23 de mayo de 2015

PENTECOSTÉS ( Ciclo B)

   

           Paz a vosotros. Como el Padre me ha enviado, así también os envío yo. Y dicho esto exhaló su aliento sobre los discípulos y les dijo: Recibid el Espíritu Santo. San Juan, en el evangelio, evoca hoy la experiencia que los discípulos vivieron en la tarde del día de Pascua, cuando Jesús, apenas resucitado, les entregó el mayor don que podía ofrecerles: el Espíritu Santo. El mismo evangelista, al describir la muerte de Jesús, al decir que “entregó su Espíritu”, deja entender que, en el momento de su muerte, devuelve al Padre el Espíritu Santo que había recibido. Se trata de aquel mismo Espíritu que, desde las primeras páginas de la Biblia aparece como viento, lleno de fuerza e ímpetu, que, en el momento de la creación suscitaba la vida en el universo. Este mismo Espíritu, a lo largo de la historia, guió a todos los justos, animó a los patriarcas y profetas, cubrió con su sombra a la Virgen María para hacer de ella la Madre de Dios, descendió en forma de paloma sobre Jesús en el momento de su bautismo y estuvo con él durante su vida: se manifestaba en la fuerza que salía de Él en la predicación del Evangelio y la realización de los milagros. Este mismo Espíritu Jesús lo recibe de nuevo al resucitar de entre los muertos, para entregarlo a los suyos.
Con la fuerza del Espíritu los discípulos podrán continuar la obra de Jesús y llevarla hasta los confines de la tierra. Los que le había acompañado durante la vida pública, son llamados ahora a ser sus testigos, y para ello les otorga el Espíritu Santo. La misión que Jesús confía a los apóstoles con el don del Espíritu, encuentra su solemne comienzo en la escena que san Lucas ha recordado en la primera lectura, diciendo que el Espíritu, en forma de lenguas de fuego, bajó sobre los apóstoles, y éstos empiezan a proclamar las maravillas de Dios de tal manera que todos los pueblos, a pesar de las distintas lenguas, los entendían. El Espíritu ha puesto fin a las barreras que separan a las diversas naciones, para que en la unidad de la fe en Jesús, bajo la acción del único Espíritu, se lleve a cabo la unidad y la fraternidad de todos los hombres. 
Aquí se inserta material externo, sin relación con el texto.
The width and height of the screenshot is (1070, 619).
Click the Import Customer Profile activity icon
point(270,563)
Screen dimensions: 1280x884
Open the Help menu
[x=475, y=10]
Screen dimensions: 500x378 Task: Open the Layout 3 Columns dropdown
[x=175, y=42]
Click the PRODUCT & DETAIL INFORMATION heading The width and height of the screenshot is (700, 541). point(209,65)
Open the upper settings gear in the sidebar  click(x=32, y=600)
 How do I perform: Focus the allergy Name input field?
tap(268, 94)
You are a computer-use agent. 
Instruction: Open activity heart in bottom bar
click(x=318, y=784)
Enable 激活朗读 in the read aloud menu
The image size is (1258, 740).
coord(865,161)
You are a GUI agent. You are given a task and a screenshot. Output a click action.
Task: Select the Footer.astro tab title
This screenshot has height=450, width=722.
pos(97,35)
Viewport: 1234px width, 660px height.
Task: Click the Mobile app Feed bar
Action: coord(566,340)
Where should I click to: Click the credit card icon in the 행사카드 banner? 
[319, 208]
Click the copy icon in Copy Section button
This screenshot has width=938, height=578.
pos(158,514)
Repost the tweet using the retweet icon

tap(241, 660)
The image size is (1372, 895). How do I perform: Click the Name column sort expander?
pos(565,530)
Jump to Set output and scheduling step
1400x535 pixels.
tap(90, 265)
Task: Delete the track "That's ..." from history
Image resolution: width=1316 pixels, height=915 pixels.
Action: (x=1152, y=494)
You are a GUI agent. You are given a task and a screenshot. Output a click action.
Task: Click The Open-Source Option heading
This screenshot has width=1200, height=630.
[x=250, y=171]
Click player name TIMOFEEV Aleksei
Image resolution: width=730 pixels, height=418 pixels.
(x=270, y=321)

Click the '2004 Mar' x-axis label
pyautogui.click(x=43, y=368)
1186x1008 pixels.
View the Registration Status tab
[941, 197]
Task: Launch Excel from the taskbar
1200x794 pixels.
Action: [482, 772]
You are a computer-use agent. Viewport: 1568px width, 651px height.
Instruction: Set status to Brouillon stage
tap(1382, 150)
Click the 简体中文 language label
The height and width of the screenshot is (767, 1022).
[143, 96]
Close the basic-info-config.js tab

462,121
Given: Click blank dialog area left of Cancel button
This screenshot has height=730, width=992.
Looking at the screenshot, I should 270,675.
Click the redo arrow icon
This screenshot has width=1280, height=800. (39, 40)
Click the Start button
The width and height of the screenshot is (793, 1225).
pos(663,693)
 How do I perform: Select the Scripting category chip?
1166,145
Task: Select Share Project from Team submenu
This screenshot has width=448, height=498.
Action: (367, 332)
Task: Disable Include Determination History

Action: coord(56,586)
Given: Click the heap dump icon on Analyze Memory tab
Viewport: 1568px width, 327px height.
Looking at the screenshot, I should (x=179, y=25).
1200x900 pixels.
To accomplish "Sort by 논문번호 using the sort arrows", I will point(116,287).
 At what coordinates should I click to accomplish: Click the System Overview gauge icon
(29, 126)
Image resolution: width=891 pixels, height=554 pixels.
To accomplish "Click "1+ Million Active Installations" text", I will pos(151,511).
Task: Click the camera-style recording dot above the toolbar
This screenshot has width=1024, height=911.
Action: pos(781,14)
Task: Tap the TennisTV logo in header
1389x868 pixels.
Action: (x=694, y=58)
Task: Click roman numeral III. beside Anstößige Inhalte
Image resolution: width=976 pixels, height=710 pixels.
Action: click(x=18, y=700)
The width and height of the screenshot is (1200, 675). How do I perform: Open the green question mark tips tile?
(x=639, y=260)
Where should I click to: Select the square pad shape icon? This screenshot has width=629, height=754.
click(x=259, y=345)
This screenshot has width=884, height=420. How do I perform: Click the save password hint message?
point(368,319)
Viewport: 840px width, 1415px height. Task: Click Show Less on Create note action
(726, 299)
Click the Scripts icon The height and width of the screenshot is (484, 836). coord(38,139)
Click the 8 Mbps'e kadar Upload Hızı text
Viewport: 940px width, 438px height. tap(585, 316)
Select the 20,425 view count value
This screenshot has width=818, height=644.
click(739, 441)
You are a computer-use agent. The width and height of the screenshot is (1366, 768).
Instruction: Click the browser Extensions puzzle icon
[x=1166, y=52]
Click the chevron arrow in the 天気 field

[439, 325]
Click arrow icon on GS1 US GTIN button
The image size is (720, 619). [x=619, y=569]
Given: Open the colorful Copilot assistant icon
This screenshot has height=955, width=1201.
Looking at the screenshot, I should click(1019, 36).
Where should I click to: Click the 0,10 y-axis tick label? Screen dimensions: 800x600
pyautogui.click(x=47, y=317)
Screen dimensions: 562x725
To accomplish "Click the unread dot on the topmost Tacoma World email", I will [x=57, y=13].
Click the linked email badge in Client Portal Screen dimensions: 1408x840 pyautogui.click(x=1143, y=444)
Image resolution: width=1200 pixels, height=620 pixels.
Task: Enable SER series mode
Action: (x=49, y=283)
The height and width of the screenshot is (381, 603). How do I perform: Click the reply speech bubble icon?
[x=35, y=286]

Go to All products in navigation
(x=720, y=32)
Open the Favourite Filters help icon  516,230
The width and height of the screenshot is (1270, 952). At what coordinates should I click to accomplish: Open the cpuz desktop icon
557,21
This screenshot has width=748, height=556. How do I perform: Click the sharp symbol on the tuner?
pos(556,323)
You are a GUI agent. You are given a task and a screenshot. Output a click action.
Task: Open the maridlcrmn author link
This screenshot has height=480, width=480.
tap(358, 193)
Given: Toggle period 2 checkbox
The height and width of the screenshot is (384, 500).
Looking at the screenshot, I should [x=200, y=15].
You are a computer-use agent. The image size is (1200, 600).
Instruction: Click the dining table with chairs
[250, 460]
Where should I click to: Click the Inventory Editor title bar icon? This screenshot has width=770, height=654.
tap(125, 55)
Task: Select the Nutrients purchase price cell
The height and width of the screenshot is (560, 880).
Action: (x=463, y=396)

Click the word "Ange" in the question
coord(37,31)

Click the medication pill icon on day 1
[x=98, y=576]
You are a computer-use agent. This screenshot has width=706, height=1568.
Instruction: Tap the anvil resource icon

San Lucas recuerda cómo todos los presentes en Jerusalén con motivo de la fiesta judía de Pentecostés, procedentes de distintas y variadas regiones del mundo, quedaron sorprendidos por el hecho de oir a los apóstoles hablar cada uno en su propia lengua. Esta característica del primer Pentecostés ha de entenderse en sentido espiritual y de hecho ha continuado a lo largo de los siglos en cuanto hombres y mujeres, de raza, lengua y cultura, temperamento y condición diferentes, han sabido, por la fuerza del Espíritu, vivir y trabajar en la unidad por haber sabido escuchar el único lenguaje de la fe y del amor que vienen de Dios. 

La manifestación sorprendente del Espíritu en el día de Pentecostés fue algo insólito, pero, de alguna manera, continuó en los primeros momentos de la vida de la Iglesia como recuerda el Nuevo Testamento. San Pablo, escribiendo a los Corintios enumera los carismas de sabiduría, ciencia, fe, gracia de curaciones, don de los milagros, profecía, discernimiento de los espíritus, don de lenguas, el saber interpretarlas, que el Espíritu suscitaba en los creyentes. Sería un error pensar que hoy el Espíritu ha dejado de actuar, por el hecho de que ya no son habituales aquellas manifestaciones sorprendentes. La actividad del Espíritu no ha cesado ni puede cesar. 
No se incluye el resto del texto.